Título [PT]: Gradativos aumentativos derivacionais: um estudo de sua aquisição e uso na fala coloquial de adultos
Autor(es): Camila Pretti Silva Freire
Palavras-chave [PT]:

Aquisição da linguagem , Gradação , Aumentativo sintético , Sufixos , Gramática gerativa
Palavras-chave [EN]:
Language acquisition , Gradation , Synthetic augmentative , Suffix , Generative grammar
Titulação: Licenciada em Letras - Português
Banca:
Ruth Elisabeth Vasconcellos Lopes [Orientador]
Resumo:
Resumo: Este trabalho faz um estudo do uso da gradação aumentativa na fala de crianças, em fase de aquisição da linguagem, e na fala coloquial de adultos. Através da gradação exprimese o aumento ou a diminuição de um ser ou maior ou menor intensidade de uma qualidade. Em geral, a gradação aumentativa é feita através de dois processos, um denominado analítico e o outro sintético. O aumentativo formado através de um processo analítico depende de uma adjetivação, em que o substantivo ganhará um adjetivo como “grande”, por exemplo. O aumentativo sintético, por sua vez, é formado através de um processo de sufixação, em que um sufixo como “–ão” se adere a “amigo”, por exemplo, formando o aumentativo “amigão”. Considerando a perspectiva gerativa de aquisição da linguagem, o objetivo central é saber a partir de que idade a criança adquire a competência para o aumentativo sintético e quais sufixos serão utilizados por ela para fazer a sufixação. Do ponto de vista da fala coloquial adulta o objetivo era perceber quais sufixos ainda são utilizados hoje em dia pelo falante, com base nos trabalhos de Rosa (1982) e Santos (2002).
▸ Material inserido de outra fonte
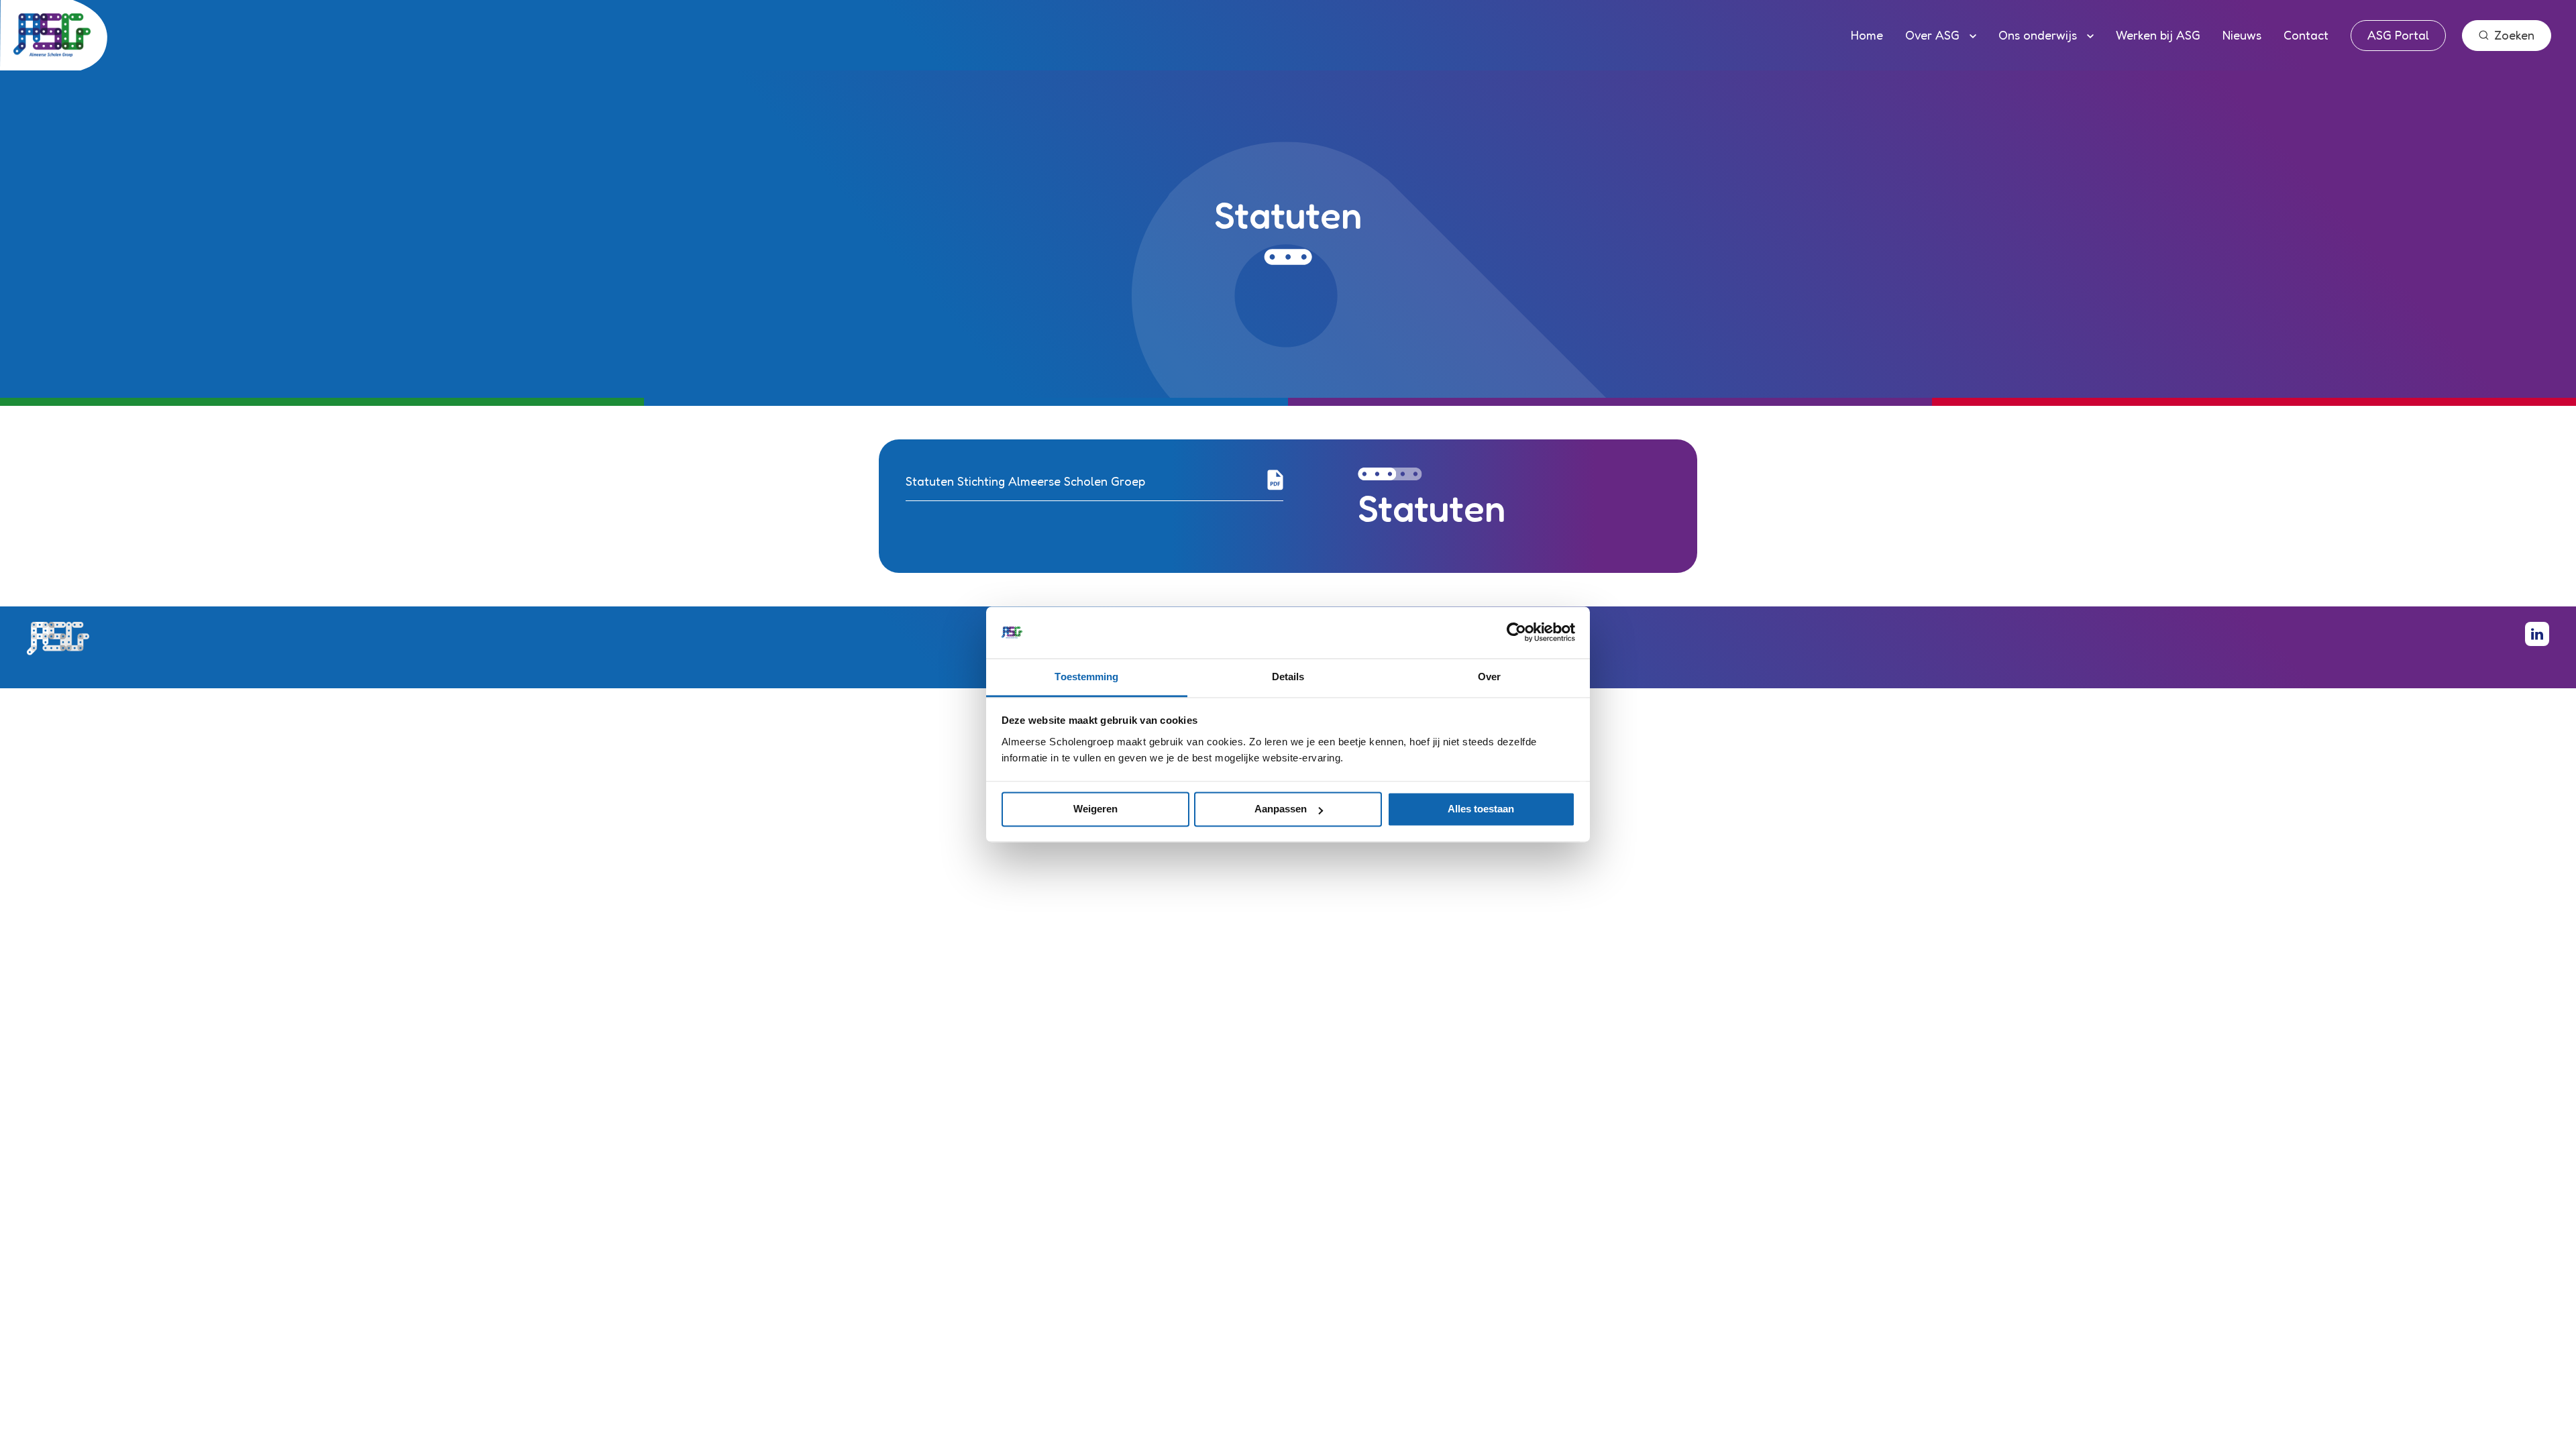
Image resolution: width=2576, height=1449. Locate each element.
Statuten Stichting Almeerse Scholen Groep (1025, 481)
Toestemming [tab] (1086, 676)
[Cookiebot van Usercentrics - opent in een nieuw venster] (1516, 633)
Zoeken (2514, 35)
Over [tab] (1489, 676)
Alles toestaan (1481, 809)
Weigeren (1095, 809)
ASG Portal (2398, 35)
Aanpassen (1280, 809)
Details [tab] (1288, 676)
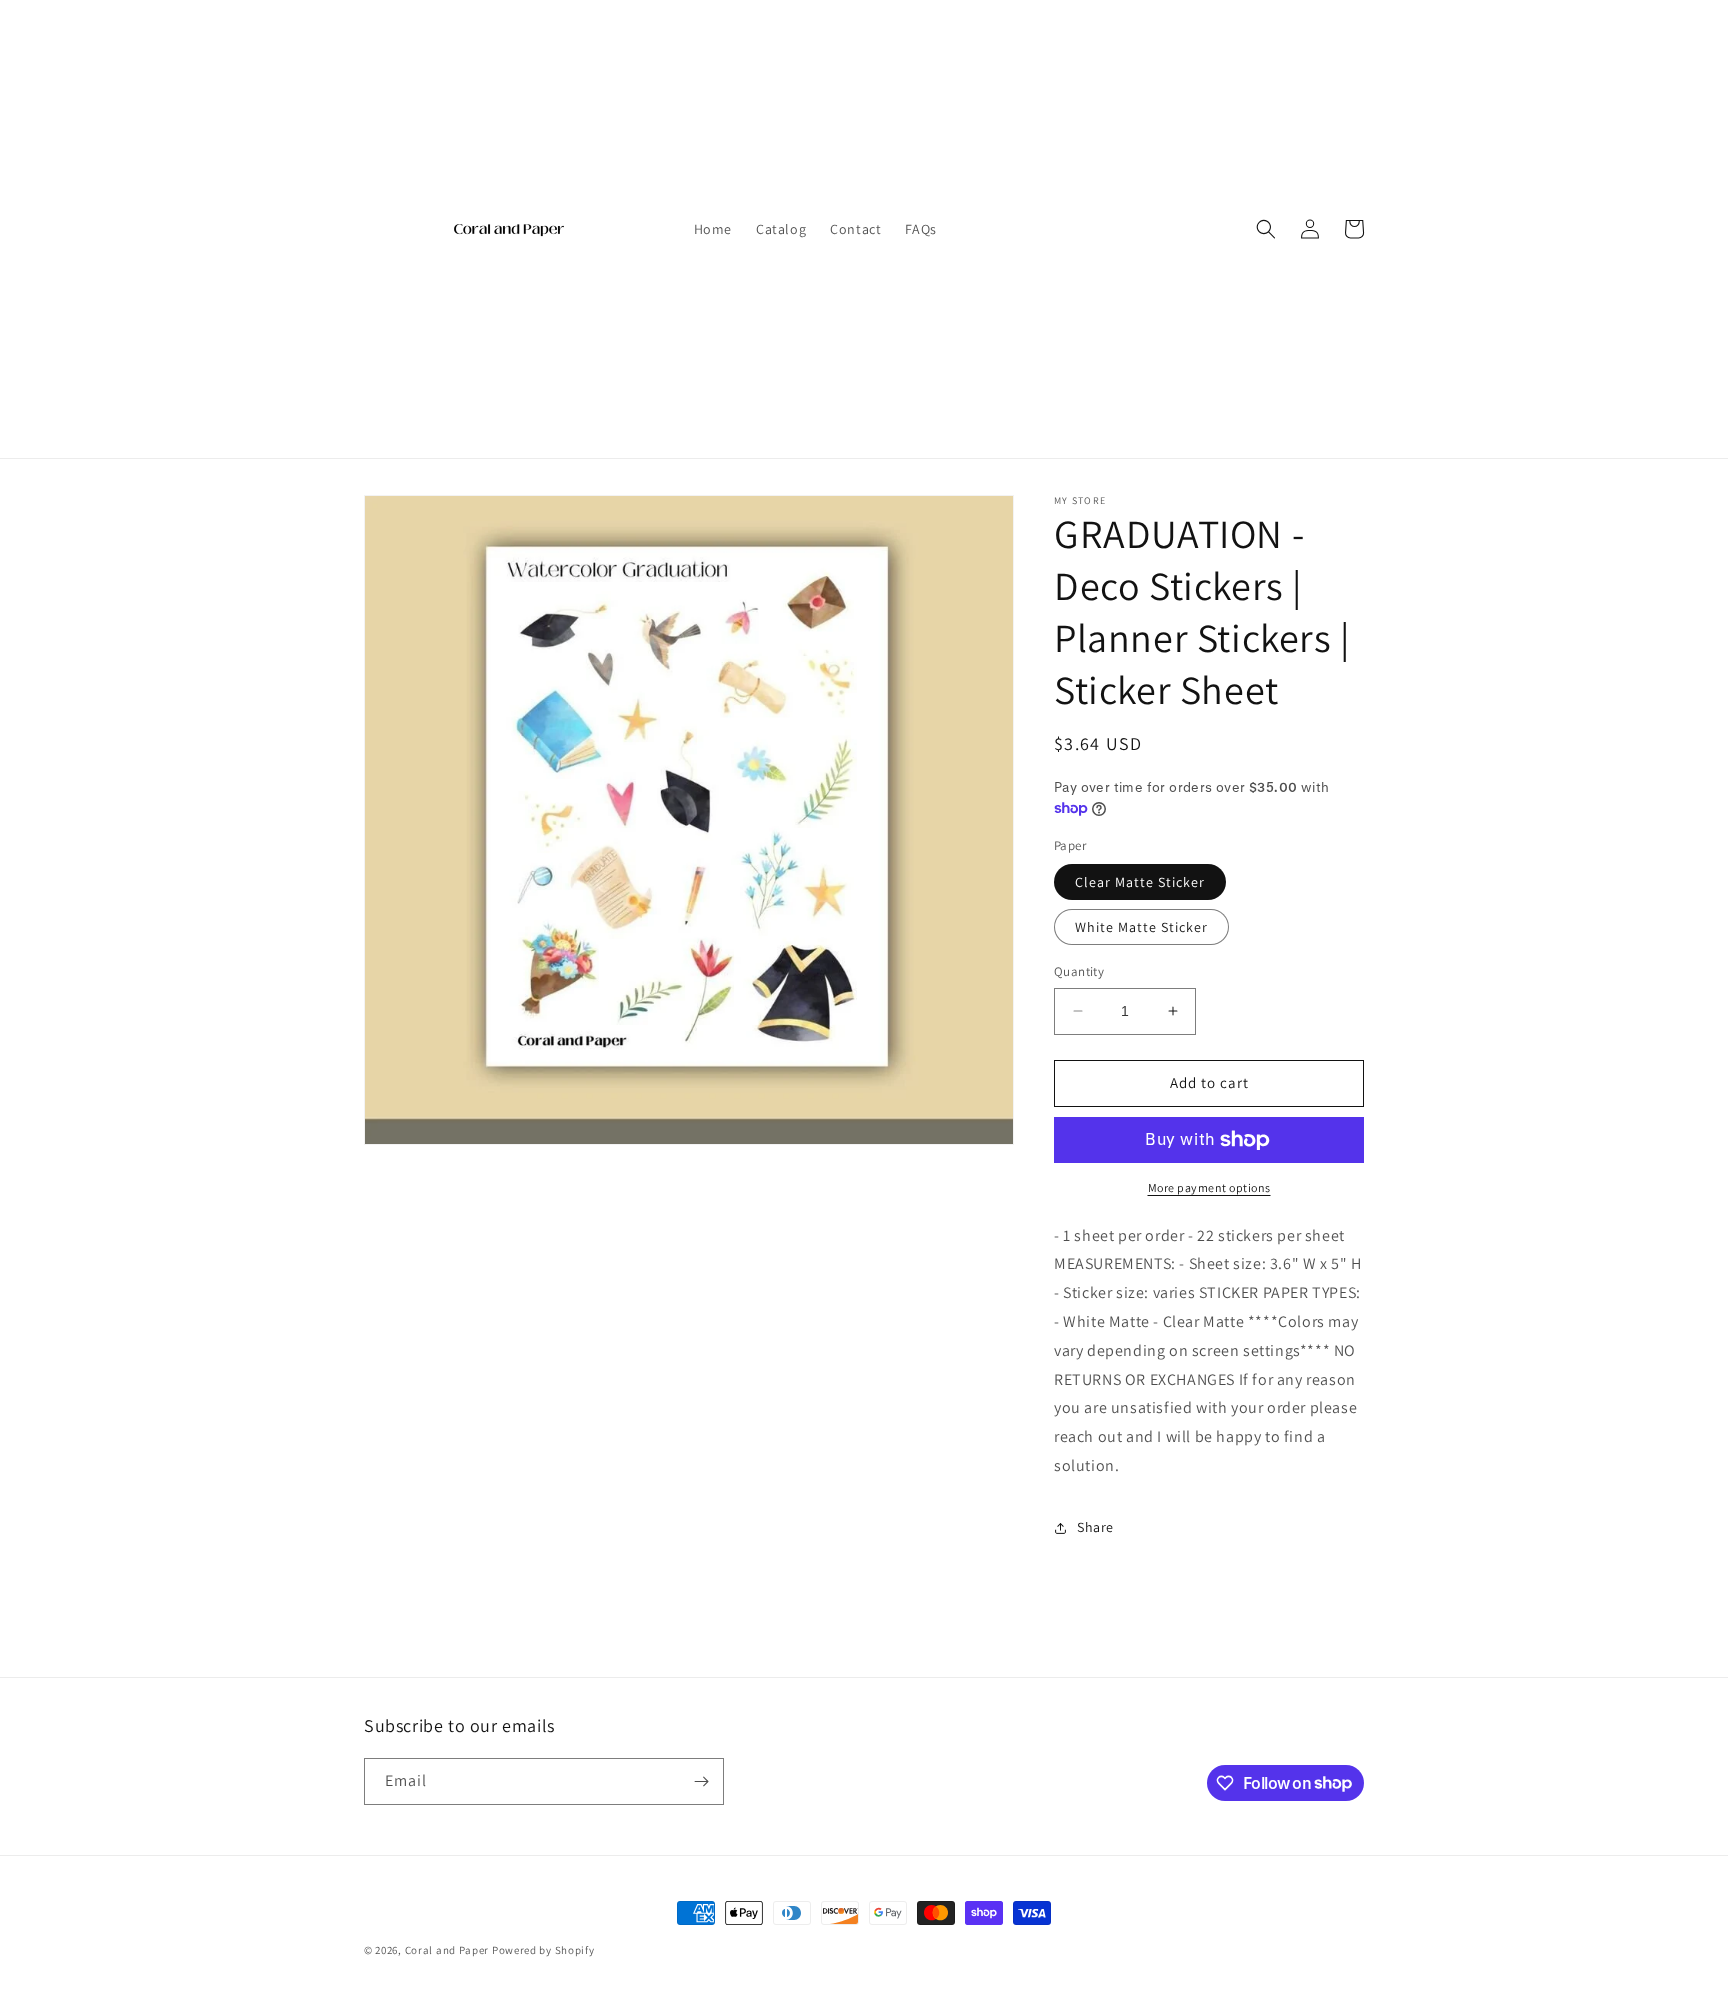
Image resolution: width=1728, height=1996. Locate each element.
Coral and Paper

O corpus desta pesquisa foi montado a partir da metodologia de tarefas de produção e imitação eliciada para obter dados de fala mais precisos. Foram testados 23 falantes na faixa etária de 3 a 7 anos e 15 falantes entre 9 e 29 anos. Com as crianças, utilizamos testes em forma de slides, com imagens de seres e objetos, em que a criança era induzida a nomear as imagens dando a elas características aumentativas, já os distratores traziam palavras no singular, no plural e diminutivo. Para as crianças já alfabetizadas, a partir dos nove anos, e para os adultos, o experimento apresentado consistiu em uma lista de sentenças que deveriam ser completadas com aumentativos ou com distratores (plural, coletivos, superlativos) a depender do contexto. Todas as testagens foram feitas de forma oral e seu áudio foi gravado. Em geral, percebemos que as crianças adquirem a competência para os aumentativos sintéticos pelo menos até os sete anos de idade, e essa competência é baseada, sobretudo, nos sufixos “–ão” e “–ona”, variando principalmente de acordo com o gênero da palavra base. Com os adultos obtivemos resultados bastante parecidos, com uma frequência relevante do sufixo “–aço”, também, e pouquíssimos casos de aumentativos que aparecem nas listas escolares com base nas gramáticas tradicionais.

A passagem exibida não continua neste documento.